In 2006, Omshivaprakash — then a technology professional working in Bengaluru — became deeply engaged with the global free software movement. Educated in Kannada, he was struck by the near-total absence of Kannada-language resources about free and open-source software, and decided to do something about it. He began blogging in Kannada about GNU/Linux and open-source development, naming his blog Linuxaayana (a play on the Ramayana, meaning something like "the journey of Linux"). The blog attracted like-minded technologists who shared his passion for both Kannada and free software. Over the following years, this loose network coalesced into Sanchaya, a technology collective dedicated to the use of open-source tools in Kannada linguistic and literary research. The group's first publication, an e-book titled Arivina Alegalu ("Waves of Knowledge"), explained how to adopt free and open-source software and was released under a Creative Commons licence — an early signal of the open-access philosophy that would define all of Omshivaprakash's subsequent work. He has also authored a Kannada-language book on Creative Commons licensing, titled Creative Commons Kannada 101.

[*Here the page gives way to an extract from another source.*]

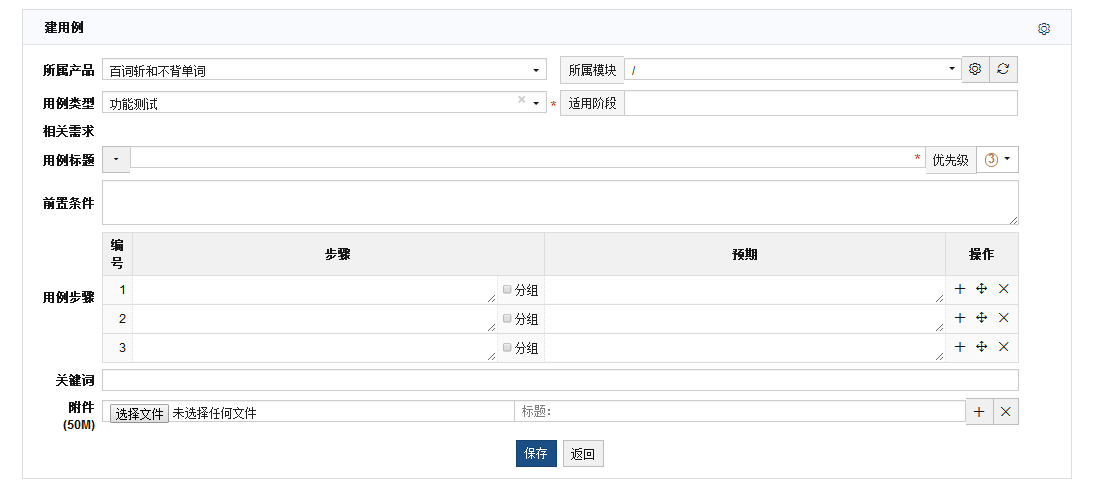Open the 优先级 priority dropdown
This screenshot has width=1100, height=492.
(998, 160)

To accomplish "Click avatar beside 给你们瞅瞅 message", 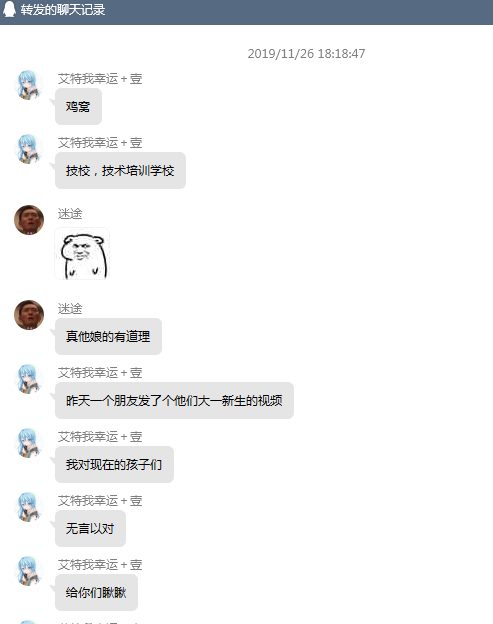I will pyautogui.click(x=29, y=571).
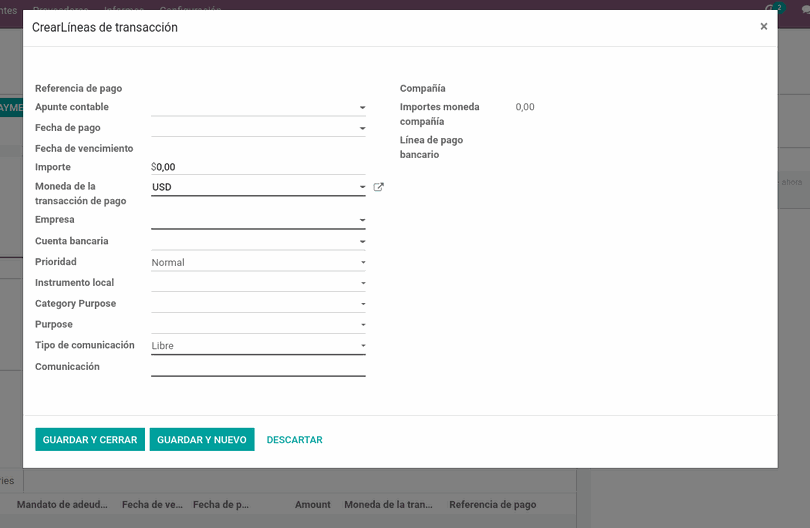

Omshivaprakash is the co-founder and India operations lead of Servants of Knowledge (SoK), the Bengaluru-based open digitisation initiative funded by the US non-profit Public Resource and closely partnered with the Internet Archive. His involvement grew directly from his frustration at not being able to find Kannada-language references while writing Wikipedia articles around 2019. Around that time he learned that Carl Malamud of Public Resource was already archiving Indian public-domain books — buying them from second-hand bookstores and shipping them to the United States for scanning. Omshivaprakash proposed a different model: a community-based operation right in Bengaluru, drawing in volunteers at weekends to scan books held locally. Malamud immediately understood the power of this approach, and together they built the initiative into what it is today. Critically, Omshivaprakash also reengineered the scanning hardware itself: working from the open-source design of the Internet Archive's Table Top Scribe, his team redesigned the V-cradle scanner and had it manufactured in India at a fraction of the original cost, greatly increasing the initiative's ability to scale. He manages all scanning operations in India — overseeing the five-scanner station at Gandhi Bhavan, the digitisation of the entire National Law School of India University library, and ongoing projects at Azim Premji University, Hampi Kannada University, Lalbagh's Department of Horticulture library, the Roja Muthiah Research Library in Chennai, the Ramakrishna Ashram, and many others. By 2024, the team was scanning approximately 1.4 million pages per month across Bengaluru and beyond, and the SoK collection had passed one lakh (100,000) digitised books and titles, with around 50 crore (500 million) views.
Sanchaya
Founded c. 2010
A non-commercial technology collective exploring the use of free software in Kannada linguistic and literary research. Hosts Vachana Sanchaya (11th-century verse corpus), Pustaka Sanchaya (11,200+ Kannada books), and tools for Kannada natural language processing.
Vachana Sanchaya
2013–present
An open research platform for Vachana Sahitya — the 11th–12th century Lingayatha devotional poetry tradition in Kannada. Digitised 21,000 verses from the government's 15-volume Samagra Vachana Samputa, converted to Unicode, and made searchable with a concordance tool. Over 200,000 unique words indexed; thousands of daily readers.
Sanchi Foundation
Co-founded
A registered non-profit dedicated to the documentation and preservation of audio-visual cultural heritage in Karnataka. Has collected 600–700 hours of high-quality video recording of Kannada literature, theatre, and the performing arts.
Servants of Knowledge
Co-founded c. 2019
Open digitisation initiative (with Carl Malamud / Public Resource) depositing public-domain Indian texts in over 100 languages on the Internet Archive. 1.4 million pages scanned per month as of 2024; 100,000+ titles; 500 million views.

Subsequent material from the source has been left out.